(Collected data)
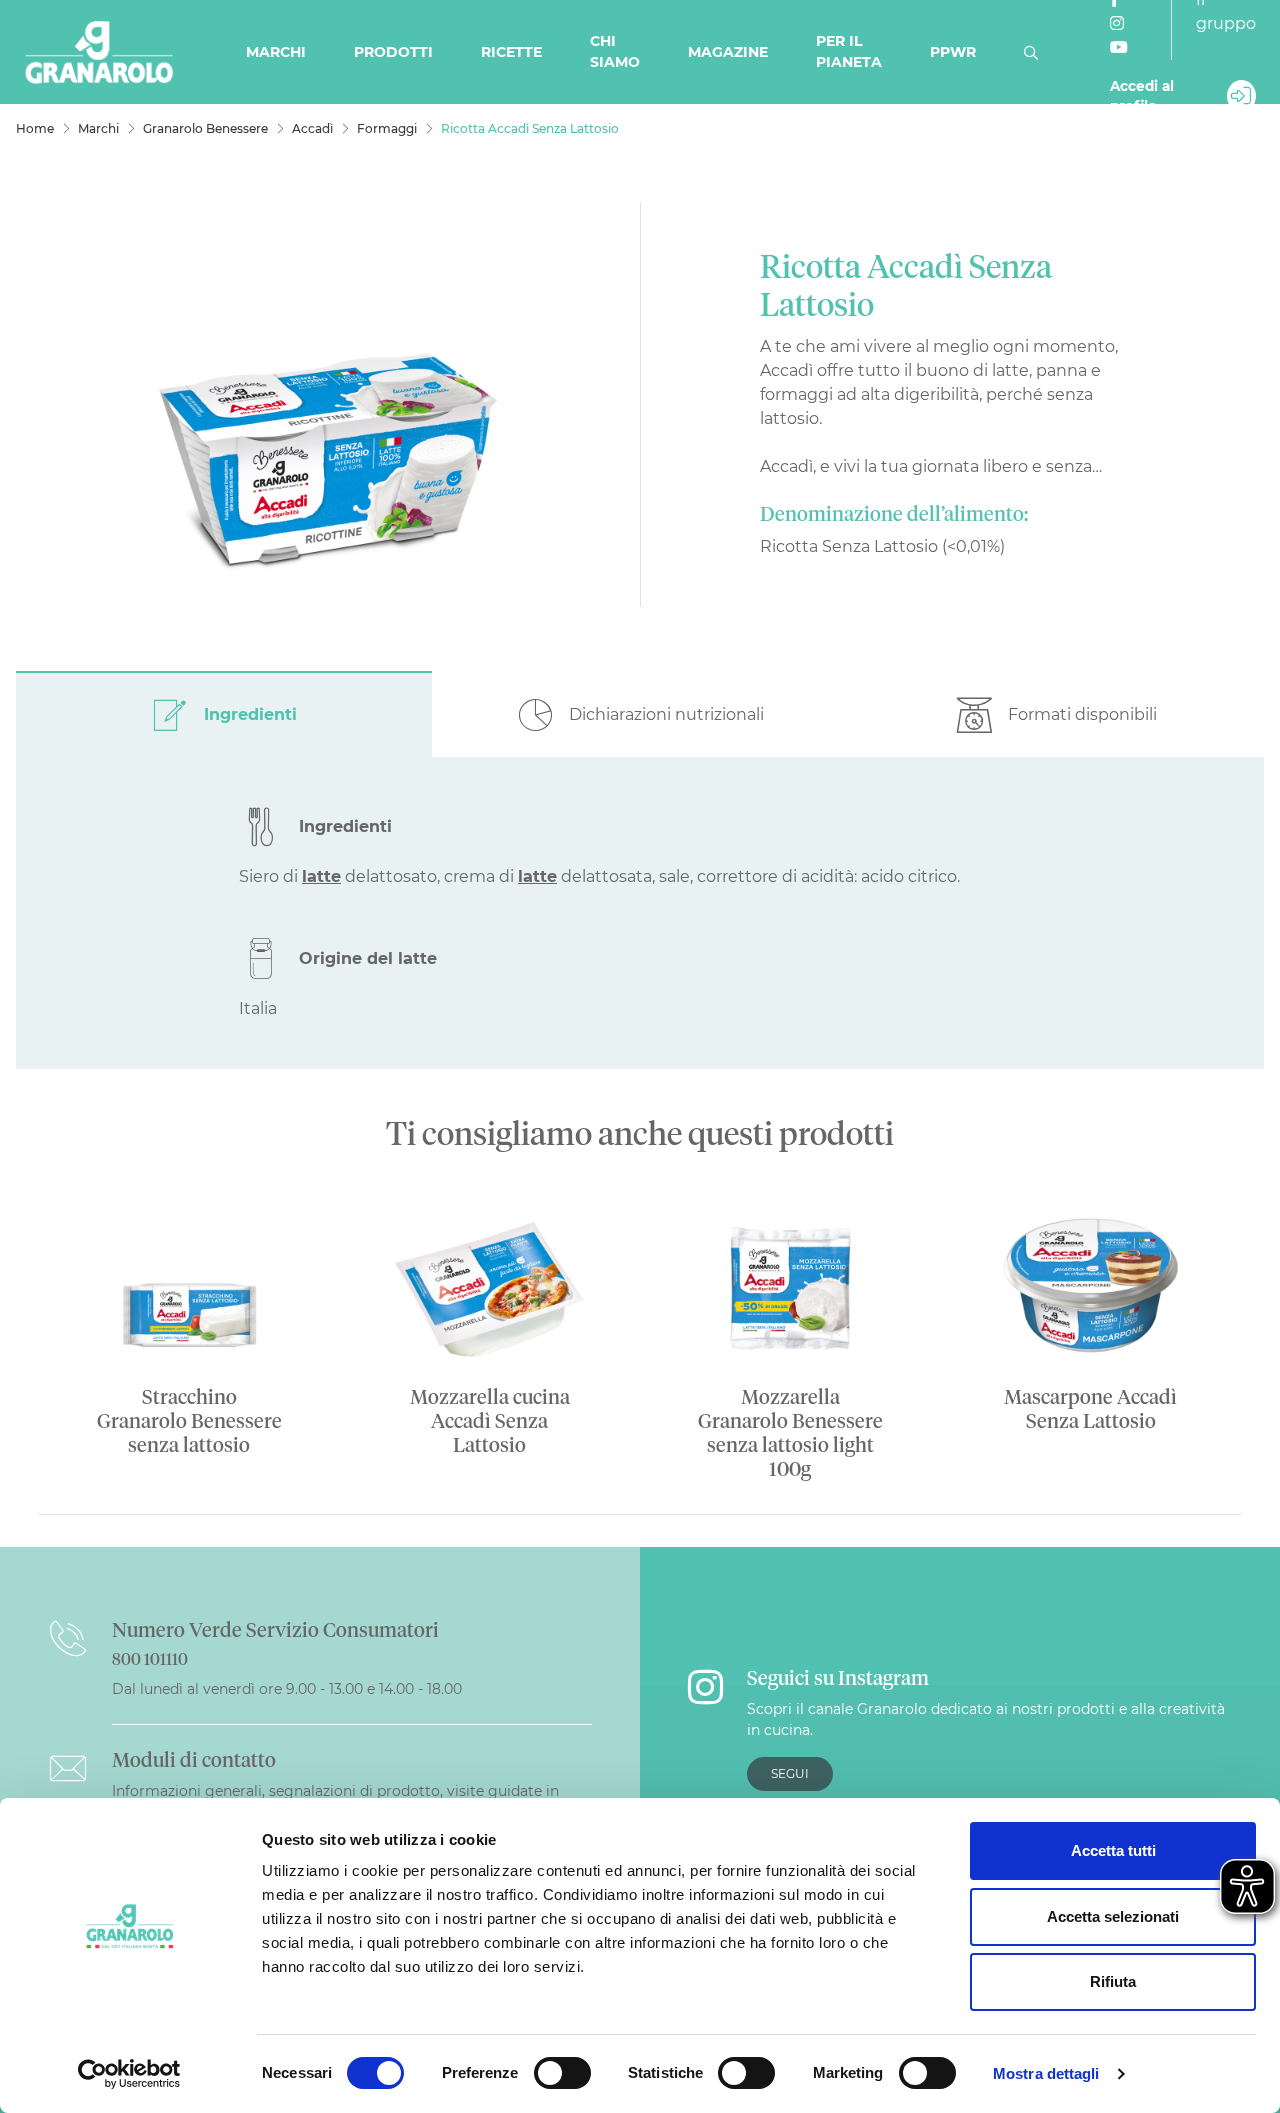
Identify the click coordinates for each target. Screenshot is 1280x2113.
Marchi (276, 52)
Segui (790, 1773)
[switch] (562, 2073)
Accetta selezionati (1113, 1916)
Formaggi (387, 128)
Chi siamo (615, 51)
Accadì (312, 128)
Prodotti (393, 52)
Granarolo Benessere (205, 128)
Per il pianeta (849, 51)
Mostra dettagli (1046, 2073)
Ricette (511, 52)
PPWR (953, 52)
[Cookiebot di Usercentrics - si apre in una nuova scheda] (129, 2074)
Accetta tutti (1113, 1850)
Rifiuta (1113, 1981)
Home (35, 128)
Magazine (728, 52)
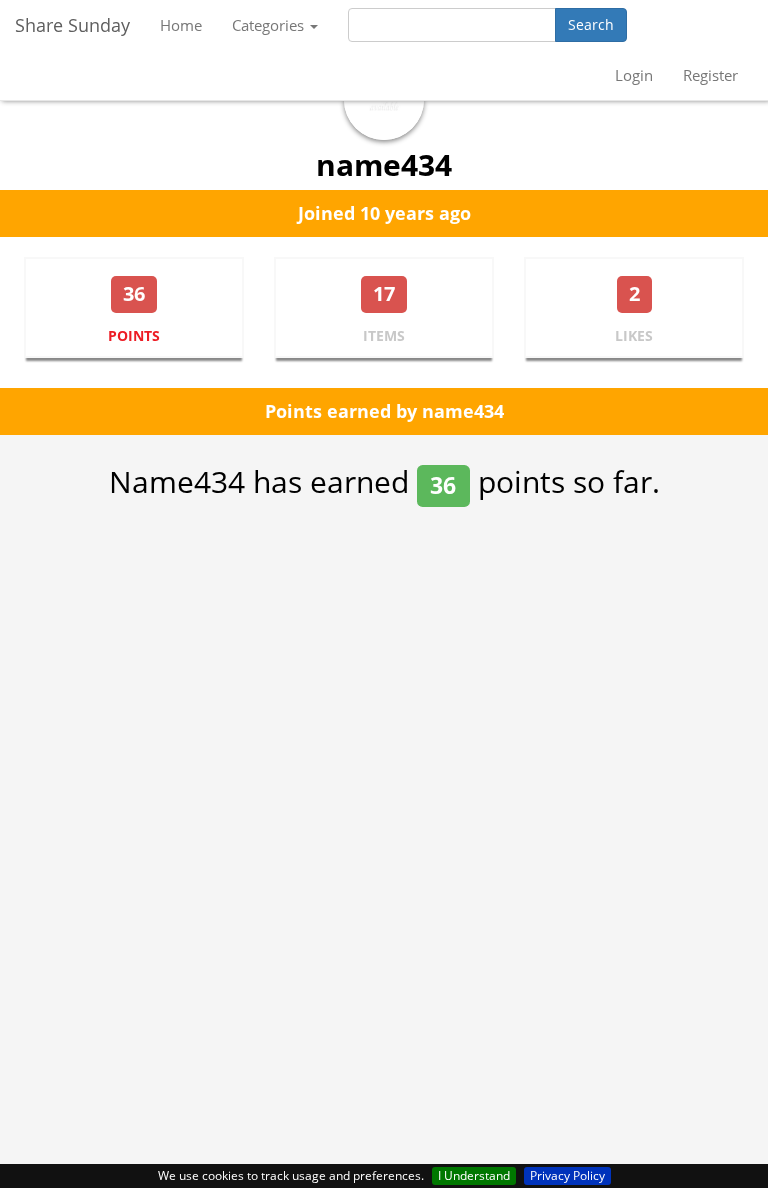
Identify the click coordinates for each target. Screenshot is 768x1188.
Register (710, 75)
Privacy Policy (567, 1175)
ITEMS (384, 335)
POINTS (134, 335)
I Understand (474, 1175)
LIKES (634, 335)
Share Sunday (72, 25)
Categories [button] (270, 25)
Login (634, 75)
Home (181, 25)
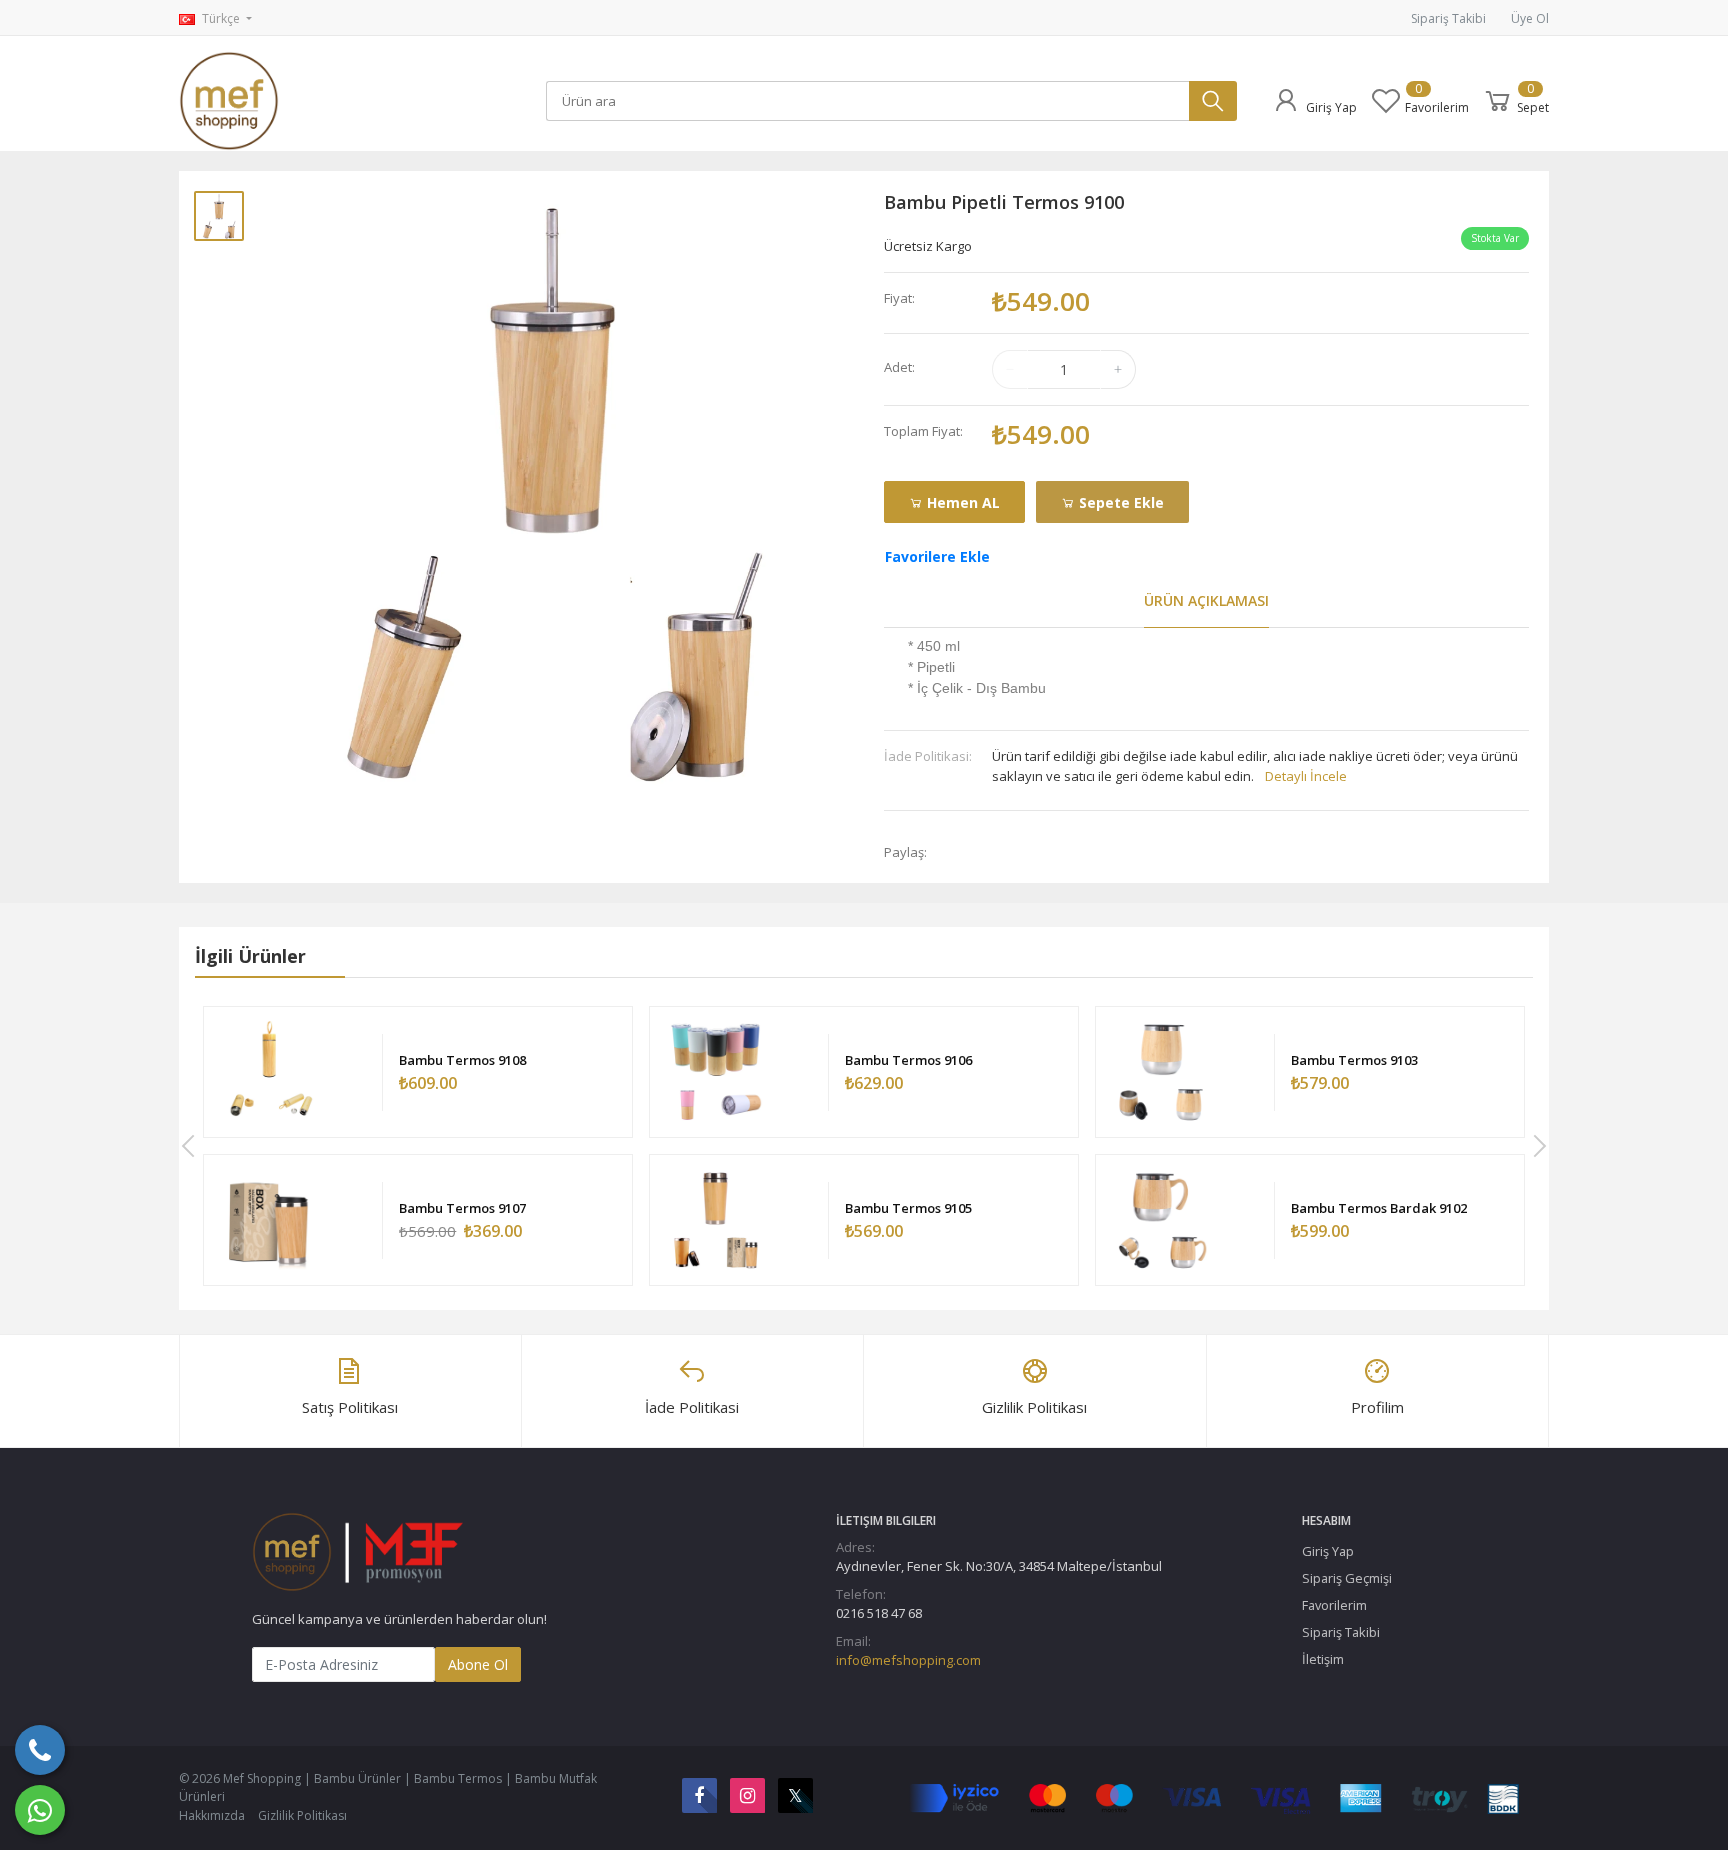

Your assignment » Make a list of all lines in the data that contain "Screenshot".

Response box »
Identify the click coordinates for each target. Screenshot is 1280x2113.
Identify the click coordinates for each target. Screenshot is 768x1188.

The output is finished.